=== MATERIAL PROVIDED ===

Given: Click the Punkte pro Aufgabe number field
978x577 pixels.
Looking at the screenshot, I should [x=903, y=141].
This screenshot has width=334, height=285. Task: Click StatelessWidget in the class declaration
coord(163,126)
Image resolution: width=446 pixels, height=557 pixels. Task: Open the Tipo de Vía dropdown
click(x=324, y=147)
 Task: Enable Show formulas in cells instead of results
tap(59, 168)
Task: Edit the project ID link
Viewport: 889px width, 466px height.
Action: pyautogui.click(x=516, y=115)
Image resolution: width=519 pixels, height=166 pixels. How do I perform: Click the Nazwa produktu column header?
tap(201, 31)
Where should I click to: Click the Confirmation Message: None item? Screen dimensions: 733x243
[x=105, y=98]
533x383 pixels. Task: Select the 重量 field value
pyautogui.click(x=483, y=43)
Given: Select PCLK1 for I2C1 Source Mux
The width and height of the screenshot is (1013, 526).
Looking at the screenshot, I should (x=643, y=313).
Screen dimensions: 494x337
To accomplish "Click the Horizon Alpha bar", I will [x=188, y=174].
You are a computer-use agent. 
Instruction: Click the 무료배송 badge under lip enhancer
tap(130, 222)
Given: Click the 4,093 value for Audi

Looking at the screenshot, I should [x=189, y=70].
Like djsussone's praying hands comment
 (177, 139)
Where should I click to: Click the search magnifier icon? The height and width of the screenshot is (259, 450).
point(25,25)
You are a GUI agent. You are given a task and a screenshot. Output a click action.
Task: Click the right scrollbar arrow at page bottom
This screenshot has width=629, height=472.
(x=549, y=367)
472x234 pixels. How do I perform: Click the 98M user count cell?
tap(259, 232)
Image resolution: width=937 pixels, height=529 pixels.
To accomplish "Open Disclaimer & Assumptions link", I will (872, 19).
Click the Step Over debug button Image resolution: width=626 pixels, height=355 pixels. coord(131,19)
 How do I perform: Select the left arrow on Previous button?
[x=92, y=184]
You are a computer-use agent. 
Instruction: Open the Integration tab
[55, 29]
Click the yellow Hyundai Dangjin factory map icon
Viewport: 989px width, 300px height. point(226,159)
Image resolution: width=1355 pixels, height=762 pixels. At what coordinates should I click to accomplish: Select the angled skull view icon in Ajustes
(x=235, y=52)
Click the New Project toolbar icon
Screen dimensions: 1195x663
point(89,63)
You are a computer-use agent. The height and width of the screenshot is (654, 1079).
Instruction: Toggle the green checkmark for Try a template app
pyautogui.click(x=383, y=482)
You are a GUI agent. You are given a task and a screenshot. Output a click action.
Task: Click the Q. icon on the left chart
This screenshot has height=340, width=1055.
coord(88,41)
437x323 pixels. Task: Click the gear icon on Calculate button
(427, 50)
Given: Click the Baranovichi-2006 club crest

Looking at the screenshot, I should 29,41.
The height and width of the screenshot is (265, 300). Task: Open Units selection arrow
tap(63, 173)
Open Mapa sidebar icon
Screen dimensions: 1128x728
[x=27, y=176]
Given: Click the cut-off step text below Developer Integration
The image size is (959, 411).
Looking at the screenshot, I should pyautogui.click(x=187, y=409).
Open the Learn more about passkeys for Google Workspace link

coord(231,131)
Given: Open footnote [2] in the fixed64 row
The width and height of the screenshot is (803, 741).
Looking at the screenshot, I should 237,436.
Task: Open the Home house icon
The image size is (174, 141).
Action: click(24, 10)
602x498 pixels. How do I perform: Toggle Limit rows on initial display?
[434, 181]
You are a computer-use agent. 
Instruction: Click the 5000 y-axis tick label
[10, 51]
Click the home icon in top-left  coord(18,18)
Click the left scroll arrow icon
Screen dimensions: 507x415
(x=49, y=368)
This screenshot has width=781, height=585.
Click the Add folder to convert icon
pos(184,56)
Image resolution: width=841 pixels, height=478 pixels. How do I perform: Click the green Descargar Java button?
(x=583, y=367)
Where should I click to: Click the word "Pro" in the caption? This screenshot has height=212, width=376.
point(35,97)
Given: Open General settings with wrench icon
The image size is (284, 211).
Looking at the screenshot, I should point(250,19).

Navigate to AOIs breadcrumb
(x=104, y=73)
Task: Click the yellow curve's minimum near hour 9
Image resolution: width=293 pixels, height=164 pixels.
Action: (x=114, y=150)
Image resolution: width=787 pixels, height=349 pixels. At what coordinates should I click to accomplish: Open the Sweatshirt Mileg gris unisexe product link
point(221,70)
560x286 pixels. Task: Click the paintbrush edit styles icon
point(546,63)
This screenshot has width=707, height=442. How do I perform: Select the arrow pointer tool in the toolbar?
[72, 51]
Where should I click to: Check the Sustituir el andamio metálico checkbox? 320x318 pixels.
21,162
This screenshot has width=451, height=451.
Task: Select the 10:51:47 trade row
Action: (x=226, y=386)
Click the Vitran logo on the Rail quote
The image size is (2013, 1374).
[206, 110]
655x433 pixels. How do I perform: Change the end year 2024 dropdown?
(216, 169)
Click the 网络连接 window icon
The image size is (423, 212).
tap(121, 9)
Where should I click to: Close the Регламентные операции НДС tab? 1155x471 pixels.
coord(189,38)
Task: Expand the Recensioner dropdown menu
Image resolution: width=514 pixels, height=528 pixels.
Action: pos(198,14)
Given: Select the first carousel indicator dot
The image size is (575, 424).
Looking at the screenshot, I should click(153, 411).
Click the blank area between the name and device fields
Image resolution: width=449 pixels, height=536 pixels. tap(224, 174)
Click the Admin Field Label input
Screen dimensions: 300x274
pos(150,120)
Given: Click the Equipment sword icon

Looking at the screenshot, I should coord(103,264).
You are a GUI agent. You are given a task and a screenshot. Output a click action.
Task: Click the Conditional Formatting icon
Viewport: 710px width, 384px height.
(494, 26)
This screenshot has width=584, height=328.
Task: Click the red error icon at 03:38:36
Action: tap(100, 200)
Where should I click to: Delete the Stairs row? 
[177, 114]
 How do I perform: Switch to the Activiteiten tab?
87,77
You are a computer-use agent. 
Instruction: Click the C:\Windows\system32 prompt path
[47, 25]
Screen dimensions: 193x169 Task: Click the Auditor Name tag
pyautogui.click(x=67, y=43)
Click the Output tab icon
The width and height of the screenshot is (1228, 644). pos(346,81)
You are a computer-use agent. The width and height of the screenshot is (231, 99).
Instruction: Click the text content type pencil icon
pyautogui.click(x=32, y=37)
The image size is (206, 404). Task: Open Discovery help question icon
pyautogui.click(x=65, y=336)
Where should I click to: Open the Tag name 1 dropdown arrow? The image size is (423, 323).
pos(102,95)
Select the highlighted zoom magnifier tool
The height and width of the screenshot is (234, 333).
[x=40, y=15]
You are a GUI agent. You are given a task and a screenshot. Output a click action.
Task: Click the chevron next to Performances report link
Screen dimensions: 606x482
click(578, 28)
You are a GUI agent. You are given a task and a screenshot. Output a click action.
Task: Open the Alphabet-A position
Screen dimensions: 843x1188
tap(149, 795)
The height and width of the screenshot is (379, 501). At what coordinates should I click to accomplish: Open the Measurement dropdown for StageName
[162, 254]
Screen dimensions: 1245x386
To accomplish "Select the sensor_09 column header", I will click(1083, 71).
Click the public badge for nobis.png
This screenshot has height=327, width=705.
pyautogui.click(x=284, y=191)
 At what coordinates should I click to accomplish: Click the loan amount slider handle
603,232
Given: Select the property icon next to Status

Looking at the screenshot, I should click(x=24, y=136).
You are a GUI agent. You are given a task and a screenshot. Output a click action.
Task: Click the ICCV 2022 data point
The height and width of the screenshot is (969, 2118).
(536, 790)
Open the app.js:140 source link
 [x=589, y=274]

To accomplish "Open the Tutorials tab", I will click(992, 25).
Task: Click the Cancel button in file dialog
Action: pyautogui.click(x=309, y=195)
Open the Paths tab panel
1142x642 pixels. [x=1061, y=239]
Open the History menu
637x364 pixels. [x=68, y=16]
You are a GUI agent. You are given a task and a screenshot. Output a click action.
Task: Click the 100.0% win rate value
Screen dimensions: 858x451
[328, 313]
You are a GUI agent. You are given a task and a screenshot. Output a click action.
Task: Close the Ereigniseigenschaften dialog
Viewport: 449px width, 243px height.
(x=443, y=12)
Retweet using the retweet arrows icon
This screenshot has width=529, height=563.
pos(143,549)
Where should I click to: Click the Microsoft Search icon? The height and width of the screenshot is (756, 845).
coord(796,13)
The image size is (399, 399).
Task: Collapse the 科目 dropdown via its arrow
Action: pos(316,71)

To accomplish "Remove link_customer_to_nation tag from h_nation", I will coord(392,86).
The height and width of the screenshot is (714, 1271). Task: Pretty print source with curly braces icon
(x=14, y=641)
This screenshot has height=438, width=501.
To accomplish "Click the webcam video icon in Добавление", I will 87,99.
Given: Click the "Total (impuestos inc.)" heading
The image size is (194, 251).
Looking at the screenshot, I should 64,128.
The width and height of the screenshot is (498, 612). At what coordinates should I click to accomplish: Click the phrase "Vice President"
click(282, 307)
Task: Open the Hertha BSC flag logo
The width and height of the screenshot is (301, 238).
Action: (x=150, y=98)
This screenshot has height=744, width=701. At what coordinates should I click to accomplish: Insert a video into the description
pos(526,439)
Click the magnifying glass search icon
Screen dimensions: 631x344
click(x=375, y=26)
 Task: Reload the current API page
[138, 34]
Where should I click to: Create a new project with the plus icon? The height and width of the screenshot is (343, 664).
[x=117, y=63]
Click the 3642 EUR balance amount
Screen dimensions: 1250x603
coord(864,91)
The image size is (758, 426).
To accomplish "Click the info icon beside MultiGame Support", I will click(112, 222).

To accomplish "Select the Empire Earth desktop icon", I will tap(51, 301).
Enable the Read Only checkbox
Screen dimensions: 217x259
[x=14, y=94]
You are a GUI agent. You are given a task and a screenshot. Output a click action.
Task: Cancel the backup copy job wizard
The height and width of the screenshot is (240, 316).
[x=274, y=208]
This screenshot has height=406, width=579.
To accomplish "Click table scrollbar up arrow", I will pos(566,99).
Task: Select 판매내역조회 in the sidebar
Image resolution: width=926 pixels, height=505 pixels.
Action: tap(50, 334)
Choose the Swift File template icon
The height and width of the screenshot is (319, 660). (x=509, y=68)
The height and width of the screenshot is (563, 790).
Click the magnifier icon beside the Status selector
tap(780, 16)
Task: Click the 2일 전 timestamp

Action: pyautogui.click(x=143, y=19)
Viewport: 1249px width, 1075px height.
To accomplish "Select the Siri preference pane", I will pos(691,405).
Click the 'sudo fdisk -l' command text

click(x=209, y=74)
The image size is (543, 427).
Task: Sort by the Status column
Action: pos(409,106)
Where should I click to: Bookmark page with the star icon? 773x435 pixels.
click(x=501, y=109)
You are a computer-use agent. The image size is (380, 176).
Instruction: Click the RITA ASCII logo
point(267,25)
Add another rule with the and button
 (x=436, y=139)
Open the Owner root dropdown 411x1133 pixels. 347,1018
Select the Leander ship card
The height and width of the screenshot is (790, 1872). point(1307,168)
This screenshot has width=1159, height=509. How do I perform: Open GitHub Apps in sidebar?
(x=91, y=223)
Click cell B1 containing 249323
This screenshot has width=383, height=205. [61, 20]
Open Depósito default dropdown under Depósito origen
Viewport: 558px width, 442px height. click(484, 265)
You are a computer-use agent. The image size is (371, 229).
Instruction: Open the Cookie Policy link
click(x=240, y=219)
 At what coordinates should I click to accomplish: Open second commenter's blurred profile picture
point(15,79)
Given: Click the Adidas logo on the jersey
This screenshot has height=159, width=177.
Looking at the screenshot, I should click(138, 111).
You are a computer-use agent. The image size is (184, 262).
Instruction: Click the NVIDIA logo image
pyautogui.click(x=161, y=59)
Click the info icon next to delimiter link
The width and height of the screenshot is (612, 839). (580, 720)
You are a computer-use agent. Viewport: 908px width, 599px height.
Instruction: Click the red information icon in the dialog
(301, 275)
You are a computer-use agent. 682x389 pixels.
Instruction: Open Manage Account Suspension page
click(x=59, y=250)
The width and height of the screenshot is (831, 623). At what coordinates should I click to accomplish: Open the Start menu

===

* TASK DIRECTIONS
A single number is the whole answer: how many lines in the listing contain "scrollbar"?

* RESPONSE AREA
2